9. The trajectory estimation apparatus of claim 8, wherein the end position compensator performs EPC on the acceleration component obtained as the result of the removal performed by the gravitational component removal module using the x coordinate of the estimated end position and a y coordinate of the estimated end position, wherein the y coordinate of the estimated end position is determined as the square of a difference between a rotation radius and the difference between the first pitch and the second pitch.

10. The trajectory estimation apparatus of claim 9, wherein the end position compensator calculates an x coordinate of an uncompensated end position by integrating the acceleration component obtained as the result of the removal performed by the gravitational component removal module, models an acceleration difference component using the x coordinate of the uncompensated end position and the x coordinate of the estimated end position, and divides the acceleration difference component by the acceleration component obtained as the result of the removal performed by the gravitational component removal module.

11. The trajectory estimation apparatus of claim 10, wherein the end position compensator calculates a y coordinate of an uncompensated end position by integrating the acceleration component obtained as the result of the removal performed by the gravitational component removal module, models an acceleration difference component using the y coordinate of the uncompensated end position and the y coordinate of the estimated end position, and divides the acceleration difference component by the acceleration component obtained as the result of the removal performed by the gravitational component removal module.

12. The trajectory estimation apparatus of claim 10, wherein the acceleration difference component is modeled as a constant or is linearly modeled.

13. The trajectory estimation apparatus of claim 1 further comprising a velocity and position calculation module which calculates a 2D trajectory by integrating the compensated acceleration component.

Stated problem 1: In the trajectory estimation claims, what steps does the end position compensator carry out in claim 10? Answer in one to three sentences.
Stated problem 2:
Answer these questions on the trajectory estimation claims.
(a) Which claim does claim 11 depend on?
(b) According to claim 12, in what ways can the acceleration difference component be modeled?
(c) What does the velocity and position calculation module in claim 13 calculate, and how?
Stated problem 3: Write the next part of the trajectory estimation claims, picking up after claim 13.

Data provided:
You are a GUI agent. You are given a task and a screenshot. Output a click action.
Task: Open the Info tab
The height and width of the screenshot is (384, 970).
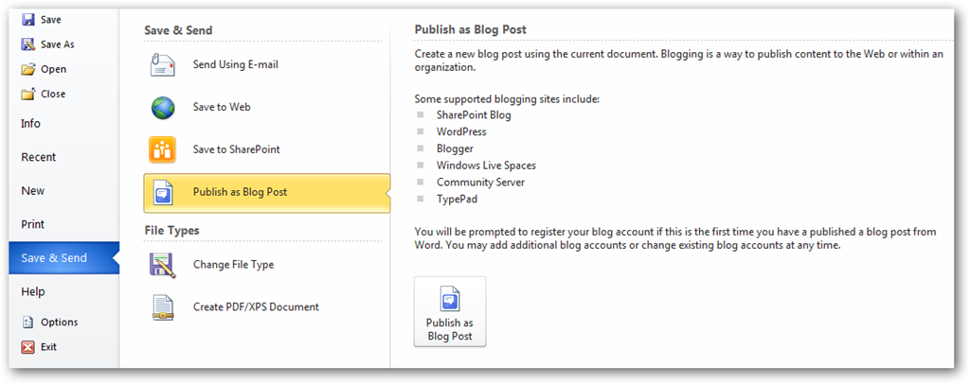click(31, 124)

Written response 1: It calculates an x coordinate of an uncompensated end position by integrating the acceleration component that results from the removal performed by the gravitational component removal module. It then models an acceleration difference component from that x coordinate and the x coordinate of the estimated end position. Finally, it divides the acceleration difference component by the same acceleration component.

Written response 2:
(a) Claim 10.
(b) As a constant, or linearly.
(c) It calculates a 2D trajectory by integrating the compensated acceleration component.

Written response 3:
14. The trajectory estimation apparatus of claim 13 further comprising a tail removal module, which removes a tail of the 2D trajectory.

15. A trajectory estimation method of reproducing an input three-dimensional (3D) gesture into a two-dimensional (2D) signal, the trajectory estimation method comprising:

(a) measuring an acceleration component for each of three axes from the input 3D gesture using a triaxial accelerometer;

(b) calculating a gravitational acceleration component and removing the gravitational acceleration component from the acceleration component;

(c) identifying gesture type represented by an acceleration component obtained as the result of the removal performed in (b); and

(d) compensating for the acceleration component obtained as the result of the removal performed in (b) based on gesture types.

16. The trajectory estimation method of claim 15, wherein the gesture types comprise a closed gesture type and an open gesture type.

17. The trajectory estimation method of claim 16, wherein (c) comprises determining whether a difference between a gravity directional component of a start point of the input 3D gesture and a gravity directional component of an end point of the input 3D gesture is within a predetermined threshold range.

18. The trajectory estimation method of claim 17, wherein (c) comprises:

measuring a first pitch at the start point of the input 3D gesture and a second pitch at the end point of the input 3D gesture; and

calculating a difference between the first pitch and the second pitch, determining the input 3D gesture to be a closed gesture if the difference between the first pitch and the second pitch is within the predetermined threshold range, and determining the input 3D gesture to be an open gesture if the difference between the first pitch and the second pitch is outside the predetermined threshold range.

19. The trajectory estimation method of claim 15, wherein (b) comprises calculating the gravitational acceleration component based on gravitational acceleration linearly changing between an acceleration level slightly before the performing of a gesture and an acceleration level slightly after the performing of the gesture.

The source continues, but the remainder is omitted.